At this point, Mercy drives Adam and Mac’s body to Montana where she was raised to see the head werewolf in America, Bran. There she runs into an old friend who had become ill and was therefore turned into a werewolf. However, as a vet he has found that being a healer and being a predator don’t mix well. This sets up all sorts of questions for later in the series as we grow to understand the wolves more.
Mercy also sees Samuel, her super-dominant doctor ex-flame who happens to be Bran’s son and the reason Mercy left Montana in the first place. When he has helped Adam recover, Samuel returns to the Tri-Cities with Mercy and Adam. They take Adam to the house of Warren, the third-ranking member in Adam’s pack and leave him to finish recuperating there while they try to figure out what happened. Warren may be dominant and Adam’s best friend, but because he is gay other wolves take issue with him and there are some tough topics that get dealt with as a result throughout the series. He is one of the main supporting cast throughout the whole thing and I can’t help but love the old cowboy-turned-werewolf.
Mercy and Samuel find that vampires were involved and call in her friend Stefan Uccello, a powerful vampire in his own right and a great lover of Scooby Doo. He loves the cartoon so much that his VW van is painted like the Mystery Machine and his nickname is “Shaggy”. Mercy even got him a giant Scooby Doo stuffed animal to sit in the passenger seat.
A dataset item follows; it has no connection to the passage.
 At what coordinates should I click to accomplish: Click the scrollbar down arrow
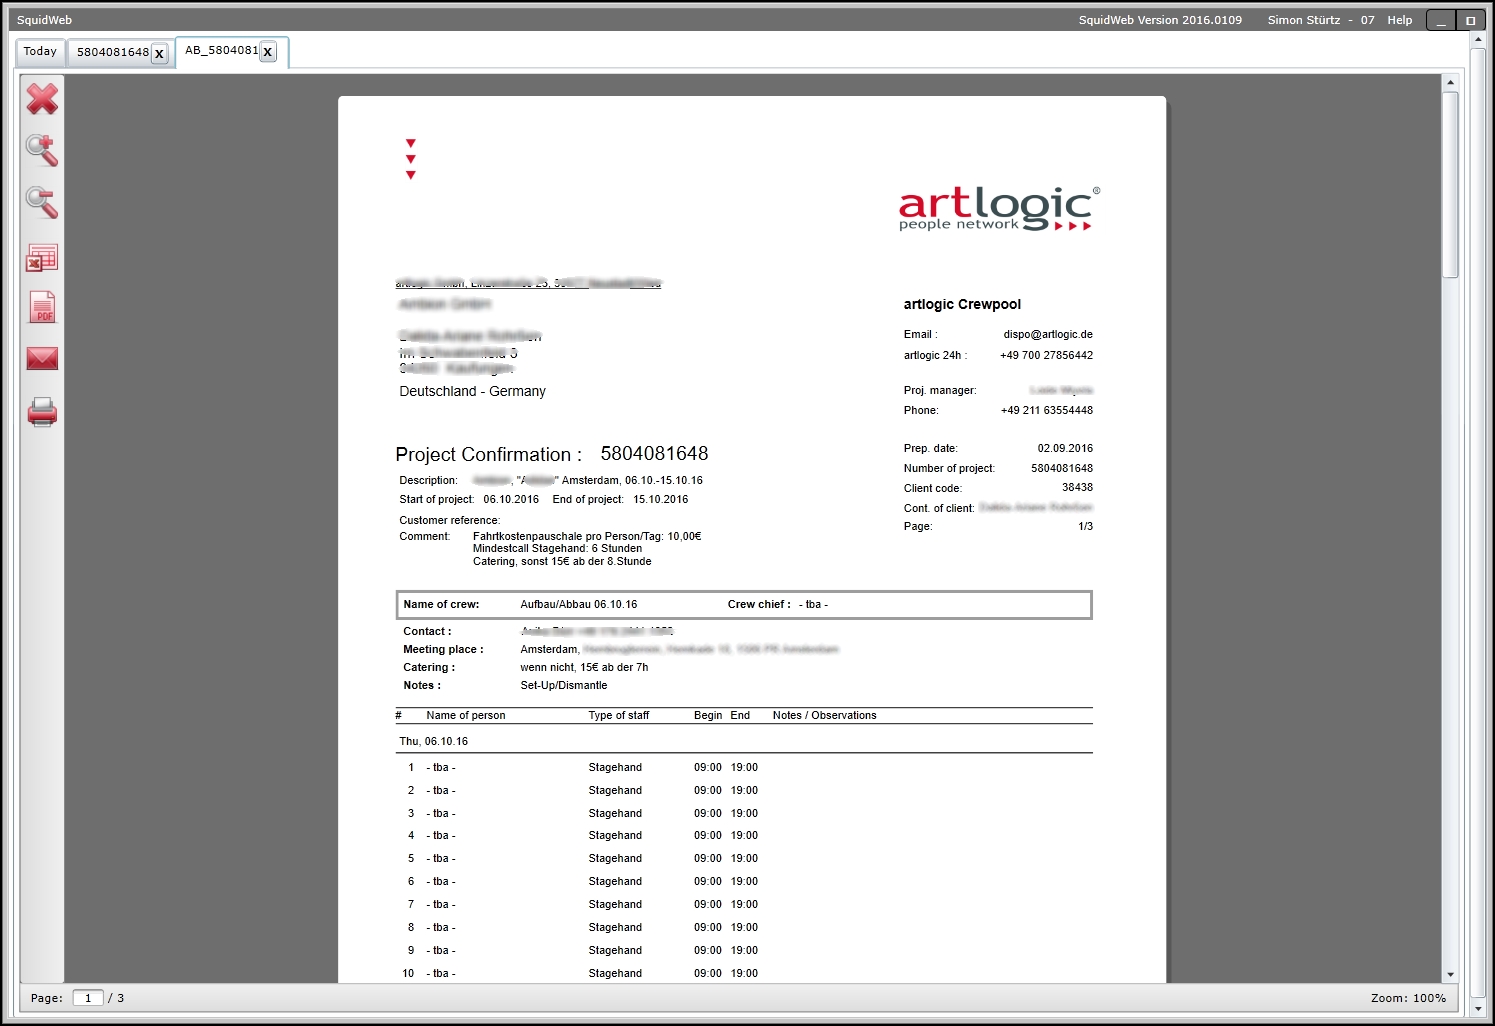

Though he has power and is centuries old, he is somewhat the anti-vampire. I love the fact that Briggs didn’t make him a romantic lead (though it’s clear that he cares for Mercy), didn’t make him gothic, and didn’t make him morose. He’s happy, goofy, and fun even though we know that there are hidden depths to and some hints of darkness. Stefan takes Mercy and Samuel to see Marsilia, head of the local vampire seethe.
After things go wrong at the seethe Mercy goes home only to get attacked by three werewolves and more politics between the various magical groups kick off with kidnappings, a shoot out, and mayham all around. This book was a lot of fun and sets the reader up nicely for the emotional entanglements yet to come. Mercy ends the book with rekindled feelings for Samuel, confusion about Adam, and questions all around about whether she really wants to spend her life alone.